In 2017 and 2019, the Texas legislature passed two laws which ended forced annexation. The 2017 law applied only to sixteen Texas counties, but the 2019 law applies to all 254 Texas counties. In 2017, Gov. Greg Abbott said, "Residents from across the state that have expressed their concerns about feeling abused by the annexation process have had their voices heard. I’m proud to sign legislation ending forced annexation practices, which is nothing more than a form of taxation without representation, and I thank the legislature for their attention to this important issue during the special session." A restriction on this law was that it ended forced annexation only in Texas counties with more than 500,000 people.

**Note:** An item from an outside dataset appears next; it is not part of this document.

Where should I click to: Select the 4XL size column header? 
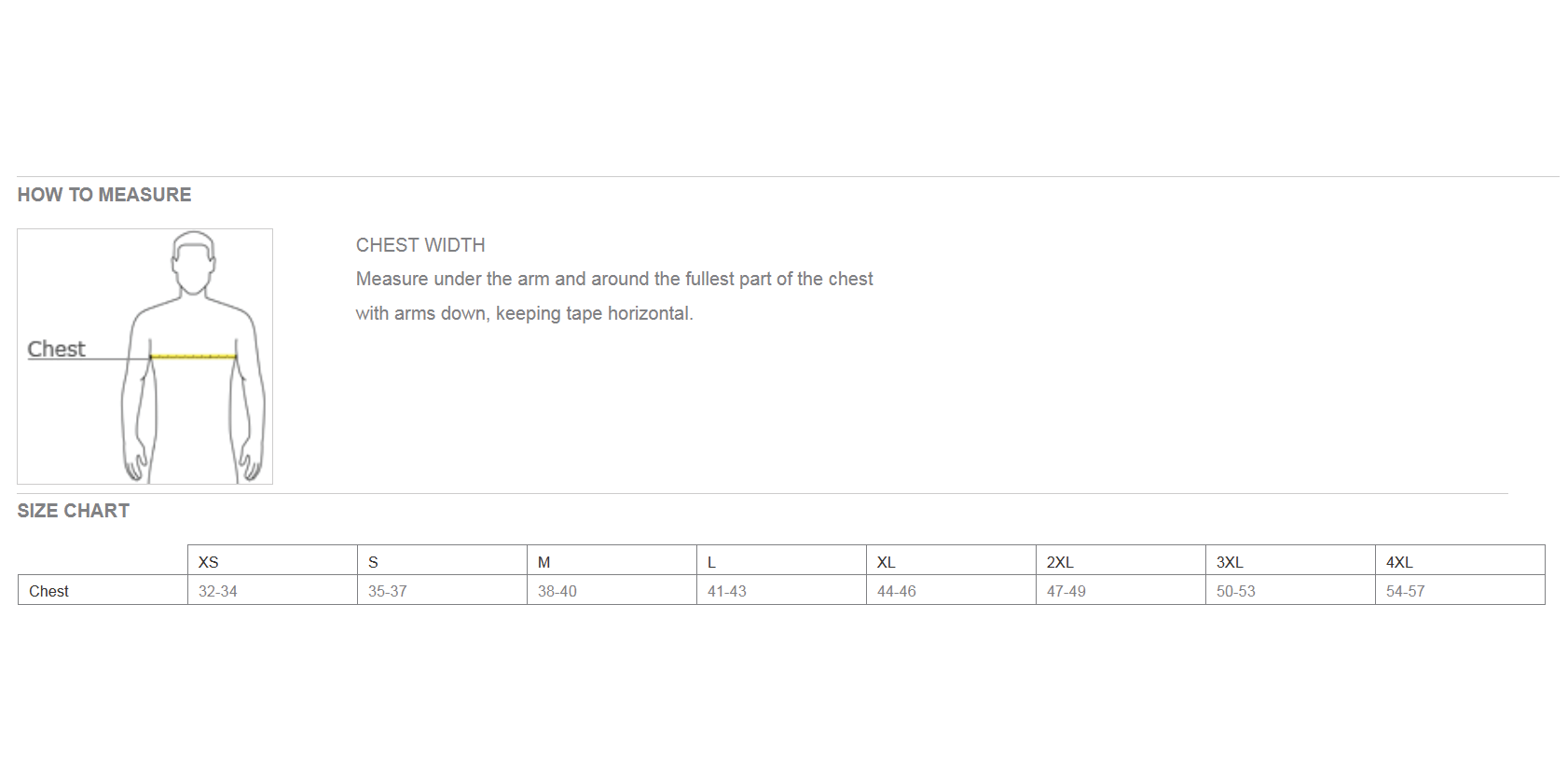pos(1460,560)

On May 24, 2019, a new law went into effect extending the 2017 law. This new law ended forced annexation in all 254 Texas counties, not just the sixteen counties with populations over 500,000. At the signing, Gov. Abbott said, "…Forced annexation is when cities annex property without the approval of the people and businesses that are affected. This means that cities can impose new regulations and higher taxes on Texans who purposefully choose to live outside of city limits. It’s a form of taxation without representation and it will not be tolerated in Texas…"

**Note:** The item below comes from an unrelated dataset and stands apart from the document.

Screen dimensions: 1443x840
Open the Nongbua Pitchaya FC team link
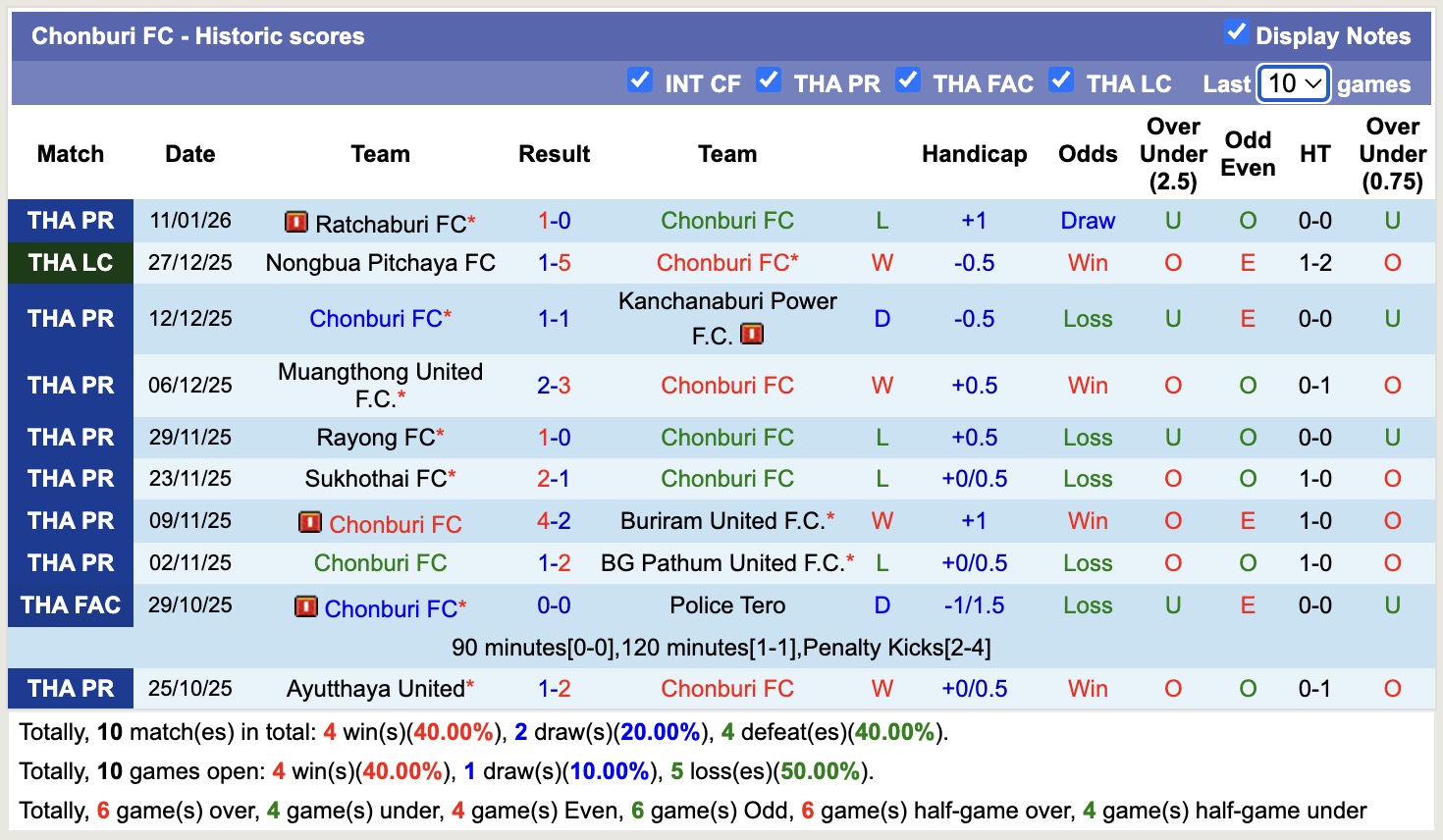click(x=380, y=263)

On November 8, 2022, Princeton brought the Home Rule issue before its voters for the fifth time since 2007. This time, most of the administrators, who had been in favor of a ten square mile land grab that violated Texas law during the years of 2003 to 2011, were no longer in office. More Princeton voters turned out for this election than ever before with a total of 4,065 votes cast. The final tally was put online by the Collin County Elections Office on November 18, 2022. Home Rule passed by a vote of 2,266 FOR (~56%) and 1,799 (~44%) AGAINST. The final tally can be found on the Collin County website under the title, "November 8, 2022 General and Special Election Combined Accumulated Totals.pdf (38 pages)."

==Finances==
Standard and Poor’s updated the City’s bond rating in February 2021 to a "AA−" from a "AA". Fitch Ratings raised the City's 2020, 2021, and 2022 certificates of obligation (COs) and 2021 general obligation bonds to AA+

===History of Finances===
A Fitch business report for Princeton, dated October 9, 2012 is titled: "Fitch Affirms Princeton, Texas GOs and COs at 'A−'; Outlook Negative." The key rating drivers for the negative outlook are Princeton's diminished reserves, increased tax rates, slowed tax base growth, above average debt, and the city's inability to replenish unrestricted general fund balances to levels that provide adequate operating flexibility and financial cushion. The negative outlook reflects the trend of operating deficits in recent years, culminating in a negative general fund balance at the close of fiscal 2011. The fiscal 2011 net deficit was $4.2 million. The fiscal 2013 budget includes an increased ad valorem tax rate to increase funding for maintenance and operations; increased water service rates are also included in the budget. Fitch notes the city's ad valorem tax rate is above average for Texas municipalities. Overall debt is above average at 5.2% of market value despite state support for overlapping school district debt and support for direct city debt by the utility system. GO debt amortization remains below average with 36.8% of principal scheduled for repayment within 10 years. A newer Fitch report, dated August 27, 2013, shows Princeton's business outlook improved from "Negative" to "Stable."

==Education==
The city is served by Princeton Independent School District.